Skip to content

fix(warp_reduce): add explicit add_op overload to resolve CUB template ambiguity on CUDA 13.2+#3050

Open
zbrad wants to merge 2 commits into
NVIDIA:mainfrom
zbrad:fix/warp-reduce-cub-ambiguity
Open

fix(warp_reduce): add explicit add_op overload to resolve CUB template ambiguity on CUDA 13.2+#3050
zbrad wants to merge 2 commits into
NVIDIA:mainfrom
zbrad:fix/warp-reduce-cub-ambiguity

Conversation

@zbrad

@zbrad zbrad commented Jun 8, 2026

Copy link
Copy Markdown

Summary

On CUDA 13.2 (SM 121, DGX Spark), IVF-PQ builds fail with an ambiguous template instantiation error. When CUB scan kernels call warpReduce(val, raft::add_op{}), both raft::warpReduce<T, ReduceLambda> and cub::detail::scan::warpReduce<Tp, ScanOpT&> match, producing a compile error.

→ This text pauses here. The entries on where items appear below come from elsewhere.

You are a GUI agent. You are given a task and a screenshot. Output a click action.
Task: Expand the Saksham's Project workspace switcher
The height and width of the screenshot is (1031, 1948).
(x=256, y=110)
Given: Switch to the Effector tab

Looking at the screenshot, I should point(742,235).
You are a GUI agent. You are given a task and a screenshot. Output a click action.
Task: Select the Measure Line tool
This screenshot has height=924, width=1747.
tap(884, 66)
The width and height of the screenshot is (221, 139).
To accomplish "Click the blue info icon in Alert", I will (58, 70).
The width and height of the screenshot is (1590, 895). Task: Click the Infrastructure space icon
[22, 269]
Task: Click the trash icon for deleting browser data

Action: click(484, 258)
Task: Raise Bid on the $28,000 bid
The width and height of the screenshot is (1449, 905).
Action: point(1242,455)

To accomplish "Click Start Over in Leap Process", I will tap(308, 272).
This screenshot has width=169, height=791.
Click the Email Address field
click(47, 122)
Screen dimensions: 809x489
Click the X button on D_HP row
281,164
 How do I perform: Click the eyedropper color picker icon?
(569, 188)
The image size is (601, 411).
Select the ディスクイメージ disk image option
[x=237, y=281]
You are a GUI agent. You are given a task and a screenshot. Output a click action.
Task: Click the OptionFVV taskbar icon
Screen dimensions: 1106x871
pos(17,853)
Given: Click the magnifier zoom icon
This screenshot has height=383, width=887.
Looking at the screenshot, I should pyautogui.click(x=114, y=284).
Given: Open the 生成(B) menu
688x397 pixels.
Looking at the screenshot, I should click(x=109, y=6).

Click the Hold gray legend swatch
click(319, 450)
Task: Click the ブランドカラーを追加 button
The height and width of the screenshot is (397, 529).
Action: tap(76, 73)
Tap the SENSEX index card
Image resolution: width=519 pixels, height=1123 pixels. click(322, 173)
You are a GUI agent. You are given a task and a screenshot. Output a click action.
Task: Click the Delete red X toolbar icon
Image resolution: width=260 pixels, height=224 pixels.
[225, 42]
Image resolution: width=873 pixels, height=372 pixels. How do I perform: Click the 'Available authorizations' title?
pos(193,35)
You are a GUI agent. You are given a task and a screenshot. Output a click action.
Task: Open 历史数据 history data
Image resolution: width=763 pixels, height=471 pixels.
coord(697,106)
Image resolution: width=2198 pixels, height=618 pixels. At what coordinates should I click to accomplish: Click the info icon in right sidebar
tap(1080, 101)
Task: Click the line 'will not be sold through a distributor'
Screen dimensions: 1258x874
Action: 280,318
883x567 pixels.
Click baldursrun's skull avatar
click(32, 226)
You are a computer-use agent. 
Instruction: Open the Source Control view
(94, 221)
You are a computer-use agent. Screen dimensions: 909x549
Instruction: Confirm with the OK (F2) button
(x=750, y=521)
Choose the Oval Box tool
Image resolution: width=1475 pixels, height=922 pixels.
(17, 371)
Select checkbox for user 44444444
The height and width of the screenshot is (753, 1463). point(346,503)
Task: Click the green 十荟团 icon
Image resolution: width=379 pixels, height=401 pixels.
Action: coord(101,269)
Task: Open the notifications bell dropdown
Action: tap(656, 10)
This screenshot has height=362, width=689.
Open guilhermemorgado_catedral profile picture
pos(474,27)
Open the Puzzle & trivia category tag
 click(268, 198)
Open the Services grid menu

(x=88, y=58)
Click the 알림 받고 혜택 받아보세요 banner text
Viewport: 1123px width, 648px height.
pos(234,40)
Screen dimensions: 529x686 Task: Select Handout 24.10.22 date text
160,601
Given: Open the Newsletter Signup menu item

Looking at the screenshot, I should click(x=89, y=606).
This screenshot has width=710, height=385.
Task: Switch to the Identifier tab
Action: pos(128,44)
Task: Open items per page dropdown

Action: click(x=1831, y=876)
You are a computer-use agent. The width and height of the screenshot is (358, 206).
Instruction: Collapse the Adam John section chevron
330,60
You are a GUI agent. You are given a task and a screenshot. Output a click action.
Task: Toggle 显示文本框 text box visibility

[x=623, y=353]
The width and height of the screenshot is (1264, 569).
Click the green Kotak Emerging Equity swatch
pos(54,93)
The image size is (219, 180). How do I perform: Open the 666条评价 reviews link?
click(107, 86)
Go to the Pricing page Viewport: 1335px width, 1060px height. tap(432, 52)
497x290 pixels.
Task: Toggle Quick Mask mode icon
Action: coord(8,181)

Fix: Add an explicit non-template overload in cpp/include/raft/util/reduction.cuh:

template <typename T>
DI T warpReduce(T val, raft::add_op reduce_op)

The explicit overload is preferred by the compiler over the generic ReduceLambda overload, resolving the ambiguity without changing any existing behavior.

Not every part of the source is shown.